The magic performed was well themed but had a significant error on the day that the show was reviewed with the final reveal. As much as it’s a shame to end on an error, the rest mostly goes to plan, and if the patterns are familiar, it’s all perfectly themed. Potter uses familiar props, such as a golden snitch and photos of the Harry Potter film characters, to perform his effects. He tells a Harry Potter style story throughout the show, but a highlight is his playing card retelling of the original story. This did hit a few snags at the reviewed show but was nevertheless creative and engaging.

If it wasn’t perfect when it was reviewed, Barry Potter and the Magic of Wizardry was still a great time, thanks to the irrepressible professionalism of Potter himself.  There are plenty of fun reveals even when things go wrong, and errors of some sort are inevitable in a month-long live theater run. Harry Potter fans looking for a dose of nostalgia peppered with the best kinds of bad jokes need look no further.

COLIN CLOUD: AFTER DARK

☆☆☆☆☆

Scotland’s number one export may be petroleum (which surprisingly surpasses the beverage category) but its number one boomerang export is apparently its mentalists.
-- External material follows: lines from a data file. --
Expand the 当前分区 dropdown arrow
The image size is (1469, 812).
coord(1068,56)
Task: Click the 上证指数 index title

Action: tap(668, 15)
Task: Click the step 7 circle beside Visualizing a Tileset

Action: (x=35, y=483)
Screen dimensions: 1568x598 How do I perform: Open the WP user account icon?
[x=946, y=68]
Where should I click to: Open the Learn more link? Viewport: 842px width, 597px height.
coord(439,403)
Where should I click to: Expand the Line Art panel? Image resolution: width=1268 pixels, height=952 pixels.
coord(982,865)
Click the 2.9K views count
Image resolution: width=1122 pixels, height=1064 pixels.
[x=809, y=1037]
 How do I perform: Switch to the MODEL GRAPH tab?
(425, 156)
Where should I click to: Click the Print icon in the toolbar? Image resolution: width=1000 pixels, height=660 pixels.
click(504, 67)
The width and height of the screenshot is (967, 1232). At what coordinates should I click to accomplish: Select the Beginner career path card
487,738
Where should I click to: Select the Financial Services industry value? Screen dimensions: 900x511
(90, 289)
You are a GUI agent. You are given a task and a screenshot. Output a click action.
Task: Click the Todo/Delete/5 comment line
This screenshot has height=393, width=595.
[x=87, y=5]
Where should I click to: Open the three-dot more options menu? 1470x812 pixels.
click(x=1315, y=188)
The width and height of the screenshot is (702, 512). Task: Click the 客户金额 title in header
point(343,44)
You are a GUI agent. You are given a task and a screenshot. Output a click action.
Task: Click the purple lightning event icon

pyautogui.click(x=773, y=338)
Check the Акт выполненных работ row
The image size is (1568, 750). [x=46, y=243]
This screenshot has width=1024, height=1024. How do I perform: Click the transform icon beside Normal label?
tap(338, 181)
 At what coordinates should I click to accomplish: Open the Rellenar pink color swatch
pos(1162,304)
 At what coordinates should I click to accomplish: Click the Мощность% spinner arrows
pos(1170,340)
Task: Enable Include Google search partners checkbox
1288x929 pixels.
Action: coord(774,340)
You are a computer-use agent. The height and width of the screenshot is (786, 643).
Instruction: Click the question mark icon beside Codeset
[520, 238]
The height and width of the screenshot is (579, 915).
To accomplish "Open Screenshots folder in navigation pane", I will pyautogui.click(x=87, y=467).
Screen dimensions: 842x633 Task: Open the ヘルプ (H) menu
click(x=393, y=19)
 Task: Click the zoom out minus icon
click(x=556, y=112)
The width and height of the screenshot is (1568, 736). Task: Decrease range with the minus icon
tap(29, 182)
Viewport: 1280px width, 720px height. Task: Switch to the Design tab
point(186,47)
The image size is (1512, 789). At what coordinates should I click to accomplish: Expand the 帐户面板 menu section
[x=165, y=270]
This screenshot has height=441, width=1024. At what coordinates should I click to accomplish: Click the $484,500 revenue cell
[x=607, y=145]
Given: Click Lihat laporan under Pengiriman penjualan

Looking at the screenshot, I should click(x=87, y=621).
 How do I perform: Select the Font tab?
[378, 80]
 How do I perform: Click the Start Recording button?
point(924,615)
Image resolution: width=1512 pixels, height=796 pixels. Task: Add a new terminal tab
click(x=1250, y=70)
After Dark sees the return of Colin Cloud’s magnificent hair to the Edinburgh Fringe stage after four years away, and Edinburghers have given him a warm welcome- the reviewed show was to a packed audience that queued all the way around McEwan Hall.

Many might remember Cloud’s incredibly extra approach to showcasing his mentalism abilities, and they will not be disappointed by this show. It’s a common final reveal for a magician to have a prediction to read out at the end of the show that demonstrates that they knew everything was going to happen, and Cloud is no different—except that he wrote and posted his predictions to a member of the audience several months prior to the show, and had that audience member bring the envelope up on stage at the start of the show. It was like a scene out of a Doctor Who finale, which was undoubtedly intentional. Cloud also demonstrates what is either a very impressive ability to know what is on IMDb pages, or a very sad but still kind of impressive encyclopedic knowledge of the whole of IMDb, in a mentalism feat that gets the whole audience involved in the fact checking.

This year Cloud has a new message, a new way to add meaning to his magic, by drawing on his own journey toward mental wellbeing. Cloud illustrates how random chance can feel like a guiding force toward the future during times of distress, using an origami fortune teller much like many would have used as schoolchildren to read audience members’ minds.  This feels like classic Cloud work. To visualize a personal low point, he switches gears into the kind of stunt work that his fans may be less used to seeing him perform. The stunt he performs usually comes across as kind of gross, but here, accompanied by the retelling of his story, it feels oddly wholesome and uplifting—it’s the overcoming of the physical danger that’s emphasized, more than the introduction of it. The story of his past is of overcoming that physical harm by lucky chance, but the danger presented onstage is overcome by choice, with the skill and practice of his profession.  Cloud demonstrates his personal growth even in the retelling of a personal low. 

After Dark may be initially presented as the return of the king, and that’s very much the case. However, he’s a changed king, and here he shares the life lessons he’s learned with all the ability and flair that made him renowned in the first place. Edinburgh welcomes his return to the point that his huge venue may very well be sold out for the rest of his run, but those lucky folks who have bought tickets can be sure they won’t regret it.  Cloud once again sets the standard for excellence in mentalism at the Fringe.